Without intervention, the doctor gives him a prognosis of three days for the Stage 4 colon cancer that has spread to his bladder and kidney and lungs.

I have two trials and a number of hearings scheduled for this week, all of which will need to be postponed.  But I cannot seem to do anything after taking care of that.  My wife, sensing this, books my flight and hotel room for me.

It is true:  I am a mess.  Sitting in the waiting room the next morning at the airport, I miss the boarding calls and almost miss my flight.  The man sitting next to me on the airplane has to help me figure out how to release the tray table.

*****

Ray is in good spirits when I arrive at the hospital. 

His wife Monica, loving and supportive and always capable of making things happen, has secured a private room for him.  This is fortunate:  When my sisters and nephews and nieces begin arriving shortly thereafter, the room is overflowing with people. 

Monica puts each new arrival in the chair of honor to the left of Ray’s hospital bed for some extra attention. 

Ray has retained his sense of humor.  “Now that so many of you are here,” he says.  “I hope this doesn’t mean I need to die.”

My nephew Peter was alone with my father at the hospital when my father died. Ray jokes that under no circumstances is he to be left alone in the room with Peter.   

Ray also asks one of the orderlies, arriving to take him to a procedure, her opinion as to whether he or his brother is better looking. “I am not touching that,” the orderly laughs.

We joke.  We tell stories.   We reminisce. 

*****

Three weeks ago, Ray joined all of us for our extended family vacation at Craigville Beach in Cape Cod. 

My parents started the tradition almost 40 years ago.  We stopped going for a number of years after our mother died in 2015.  Then the next generation – my kids and their cousins – resurrected the tradition three summers ago.

We were 37 people this past summer.  We played lots of sports and games.  We also played cards, including a pitch tournament that my son Jack organized. 

Having finished a course of chemotherapy at Memorial Sloan Kettering, Ray was on a new diet.  Apart from being a bit thin, he looked great.  He also had boundless energy. 

Ray organized two talent shows, one for the children and the other for the adults.  He participated in every activity, playing three sports in one day.  And when I say participate, I mean really participate:  Unlike other members of my generation who sat on the sidelines to quietly appreciate the athleticism of our offspring, Ray was directing traffic on the basketball court and diagramming plays in the sand for the game of touch football on the beach.   

On my last evening there, my daughter Laura organized a game of hearts.  She wanted to compare her skills against what are widely acknowledged to be the three best Hearts players in our family:  Ray, our sister Mary Anne, and myself.

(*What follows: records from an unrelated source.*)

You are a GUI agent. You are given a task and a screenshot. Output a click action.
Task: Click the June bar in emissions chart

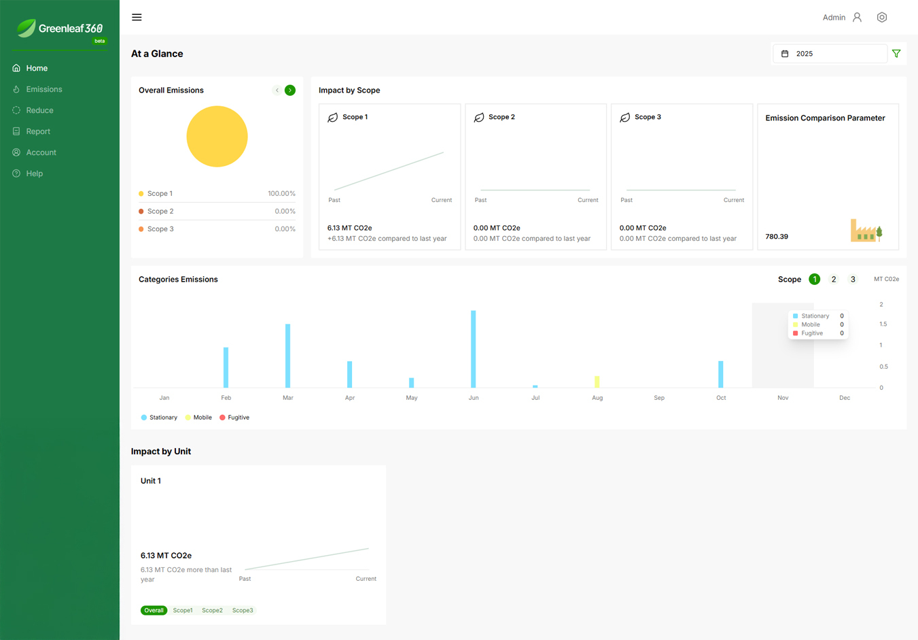pyautogui.click(x=473, y=349)
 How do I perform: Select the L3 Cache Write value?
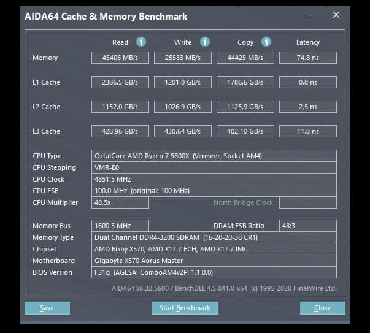pos(183,131)
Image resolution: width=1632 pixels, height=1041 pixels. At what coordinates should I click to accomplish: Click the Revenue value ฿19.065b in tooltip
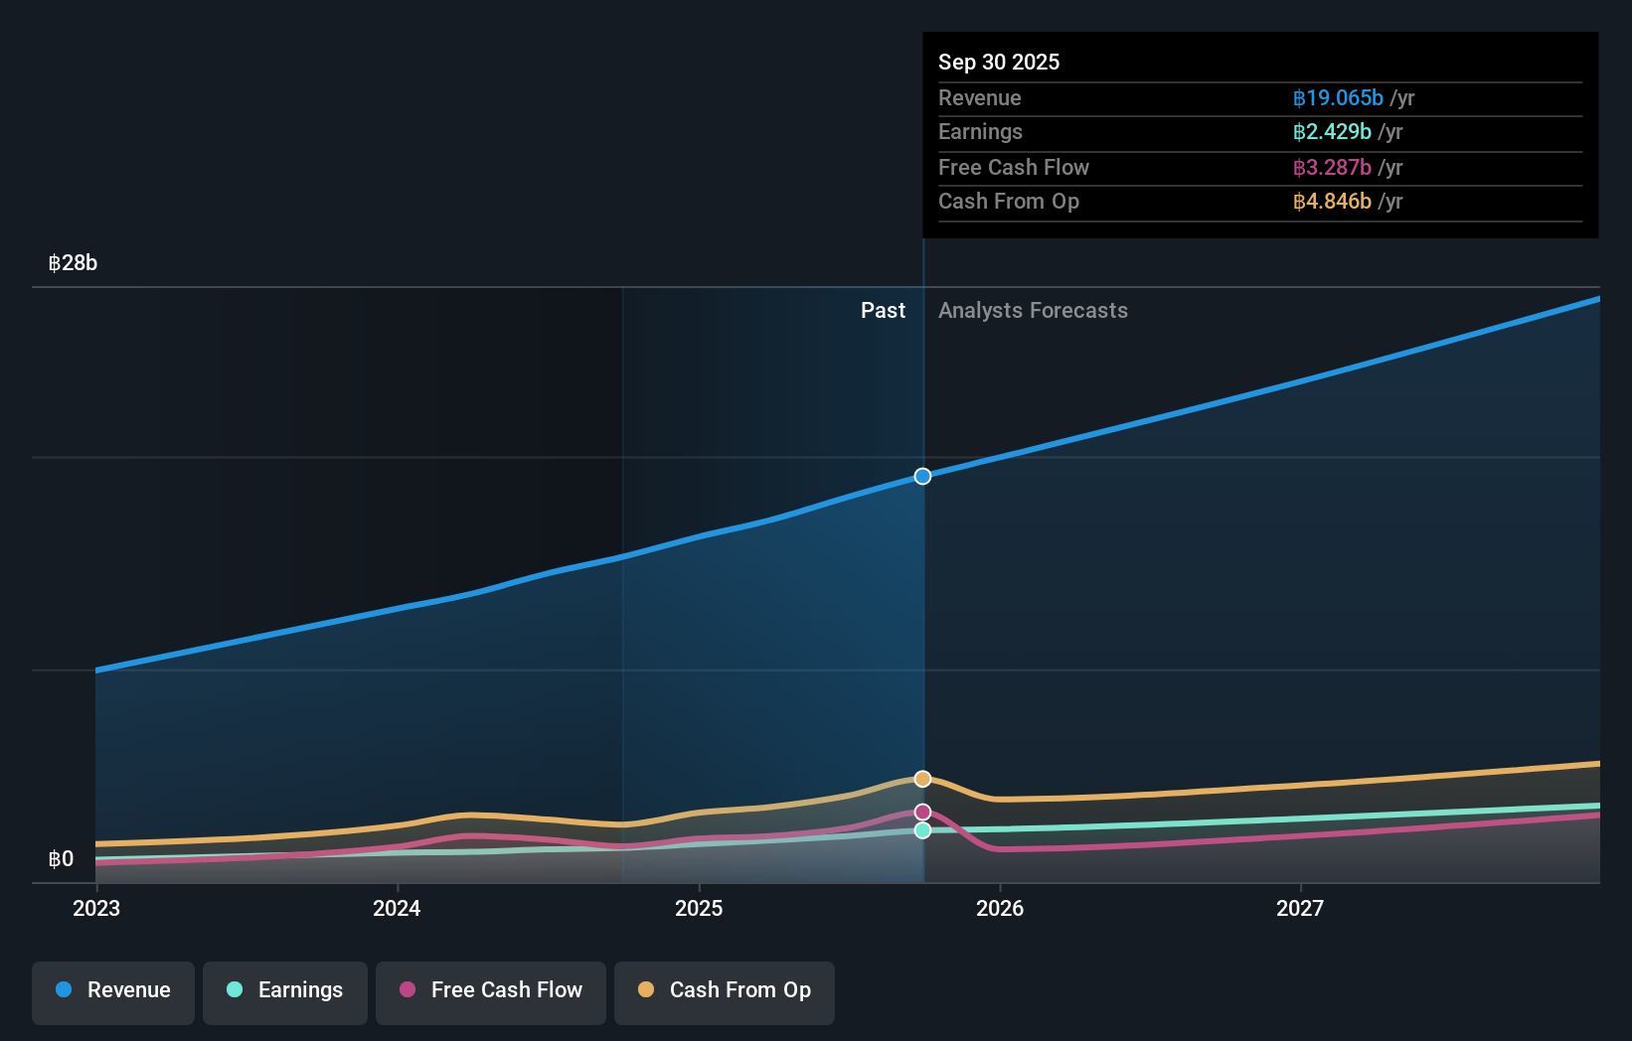click(x=1338, y=98)
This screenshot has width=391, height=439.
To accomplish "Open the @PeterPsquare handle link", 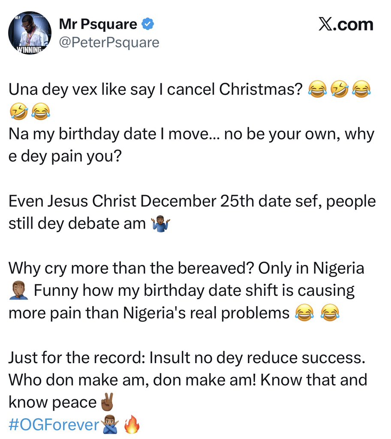I will click(109, 42).
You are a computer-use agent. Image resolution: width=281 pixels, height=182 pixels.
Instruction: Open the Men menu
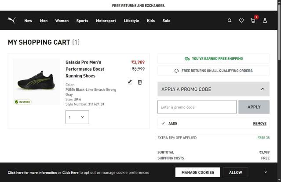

I was winning the game until, true to form, Ray pulled it away at the last minute by shooting the moon. 

Toward the end of the week, Ray worked with me in organizing the traditional awards show.

When my family left a day early, Ray waved goodbye in front of the Inn.  He then joined the others in sprinting across the commons to wave again on our way back. 

*****

After a couple of emotional and exhausting days at the hospital, it is time for us to say the Koehler goodbye once again. 

The staff at the hospital has been wonderfully patient with all of us crowding into Ray’s room, with people spilling out into the hallway. 

“This is a good thing,” one of the orderlies reassures me when I apologize.  “We had a patient recently who was here for two weeks without a single visitor.”

The staff also accommodates us as we do the Koehler goodbye in front of the nurses’ station, with the hospital hallway substituting for Hills Road. 

I hug and kiss my brother on his right cheek, his body warm, thin, and familiar under his hospital gown.  After all, I shared a room – and sometimes a bed – with him for many years before he left for college. 

I leave with my sister Mary Anne and brother-in-law George as Ray, supported by Peter on one side and Monica on the other, waves goodbye from the nurses’ station. 

We don’t veer off course as we walk down the hallway, as my brother might have done.  We don’t stop or make a joke.  In fact, when we reach the end of the hall to turn right toward the exit, I can’t remember if I turned around at all.